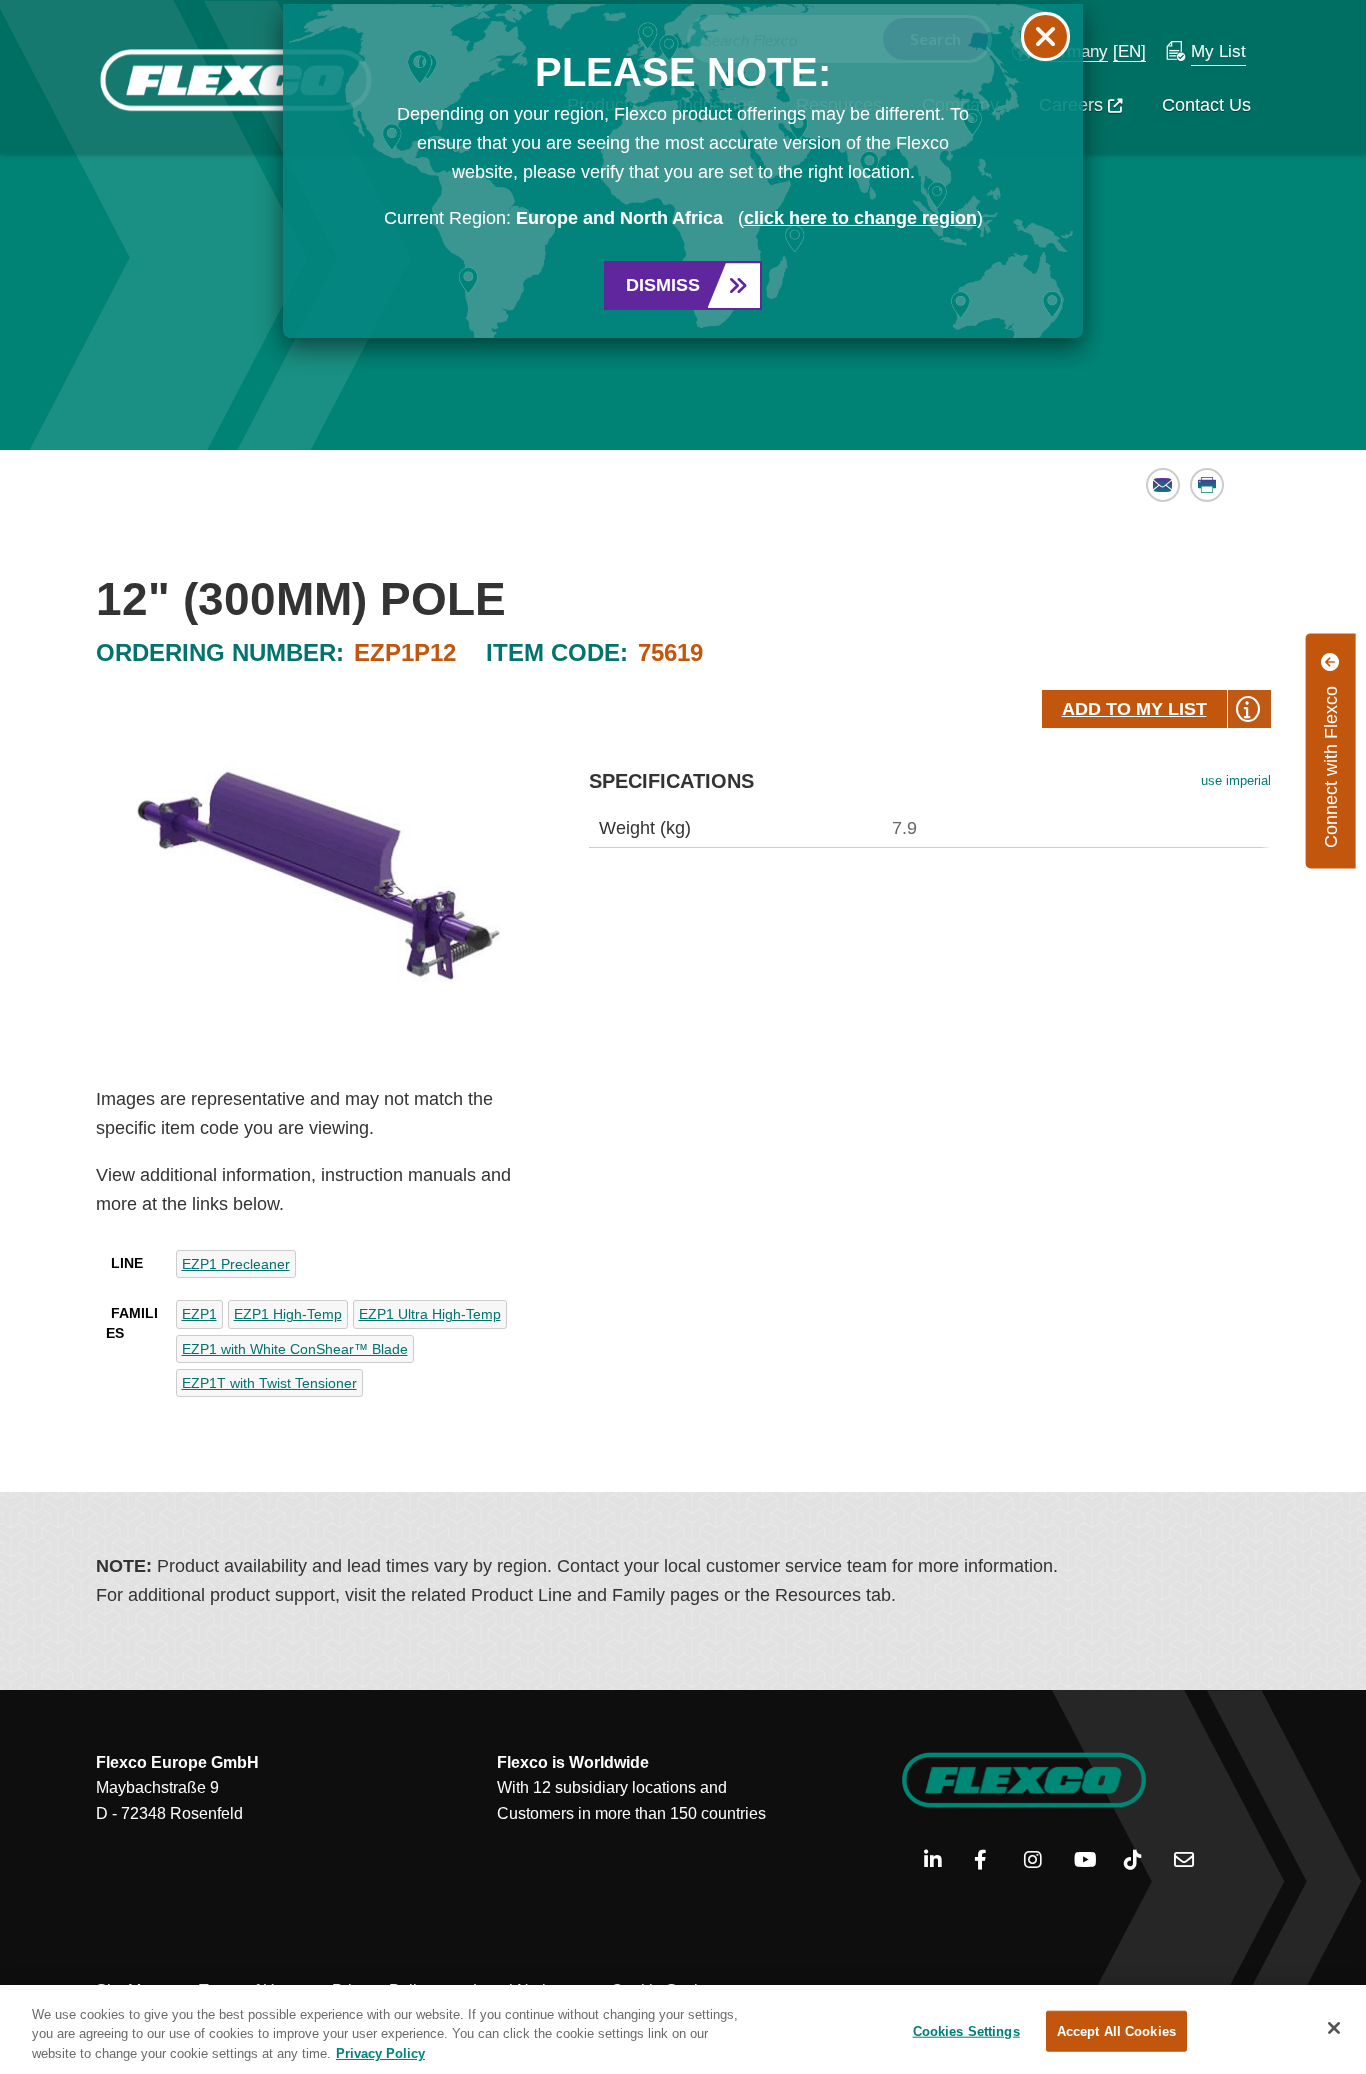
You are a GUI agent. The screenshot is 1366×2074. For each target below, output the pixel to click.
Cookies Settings (966, 2030)
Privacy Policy (380, 2053)
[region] (683, 2029)
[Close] (1334, 2028)
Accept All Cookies (1116, 2030)
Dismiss (663, 285)
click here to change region (860, 218)
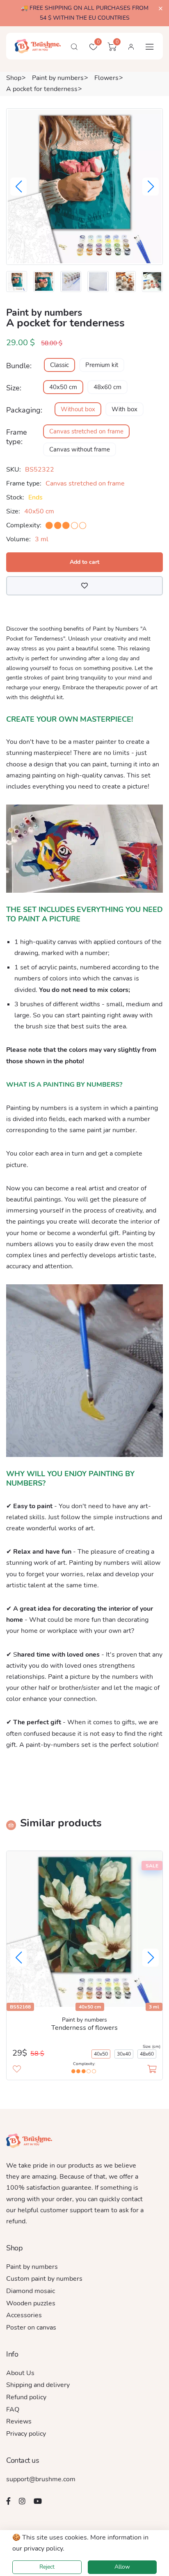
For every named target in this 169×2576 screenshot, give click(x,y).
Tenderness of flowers (84, 2027)
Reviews (19, 2421)
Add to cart (84, 562)
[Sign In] (130, 46)
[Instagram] (22, 2501)
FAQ (12, 2409)
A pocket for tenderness (42, 88)
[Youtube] (38, 2501)
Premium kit (101, 365)
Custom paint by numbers (44, 2278)
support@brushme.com (40, 2479)
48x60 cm (107, 387)
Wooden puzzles (30, 2303)
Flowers (106, 77)
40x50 (101, 2054)
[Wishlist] (84, 586)
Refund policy (26, 2397)
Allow (122, 2567)
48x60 (147, 2054)
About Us (20, 2373)
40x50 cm (63, 387)
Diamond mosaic (30, 2291)
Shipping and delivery (38, 2384)
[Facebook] (8, 2501)
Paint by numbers (58, 77)
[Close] (160, 9)
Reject (47, 2567)
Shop (13, 77)
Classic (59, 365)
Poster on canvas (31, 2327)
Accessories (24, 2315)
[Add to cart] (151, 2069)
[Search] (74, 46)
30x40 (124, 2054)
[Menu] (149, 46)
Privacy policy (26, 2433)
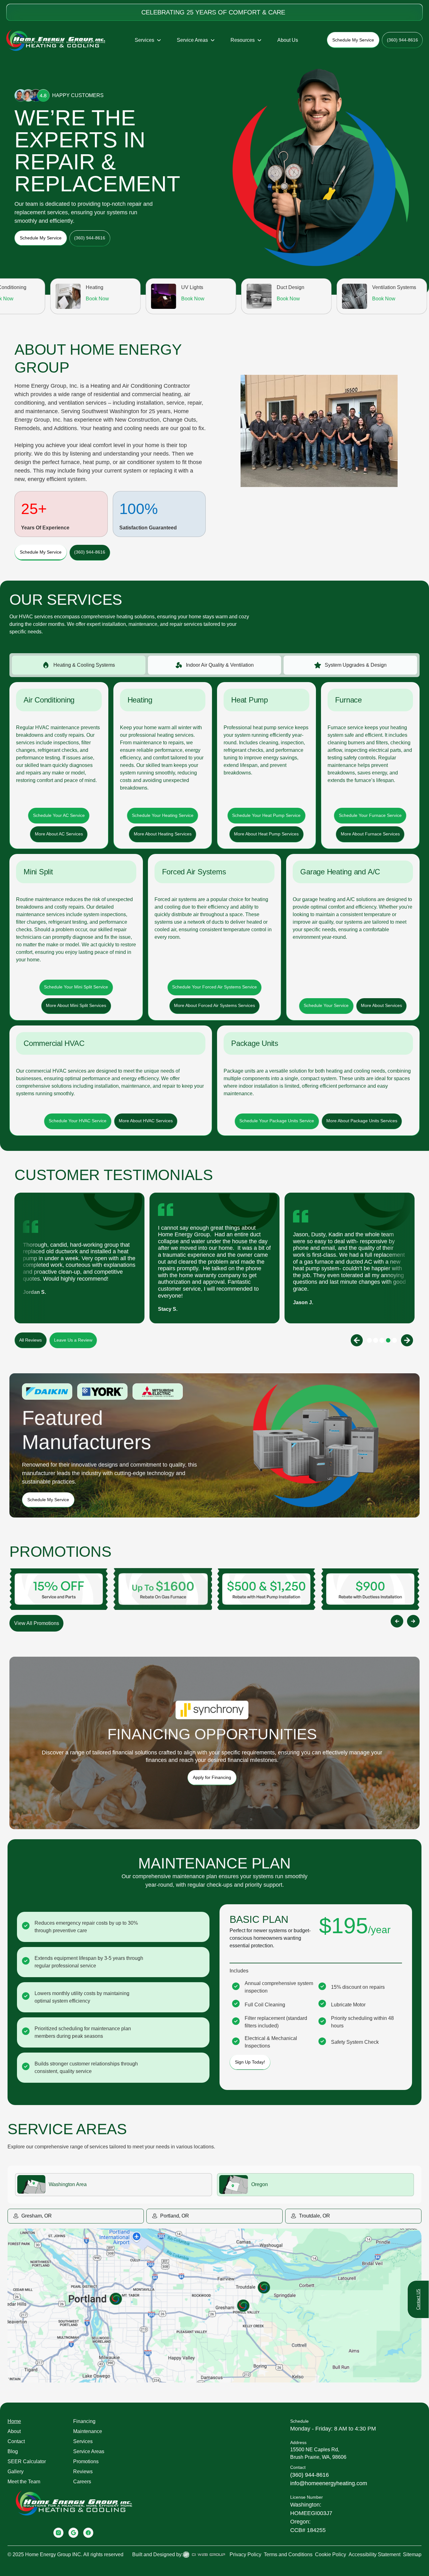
********************
Copy out each line of the data that includes the string "screenshot".

RESULT:
You are a GUI agent. The screenshot is 1366×2074. For each target below, output the pixel to click.
For every named target in this 169×2576 screenshot, give click(x,y).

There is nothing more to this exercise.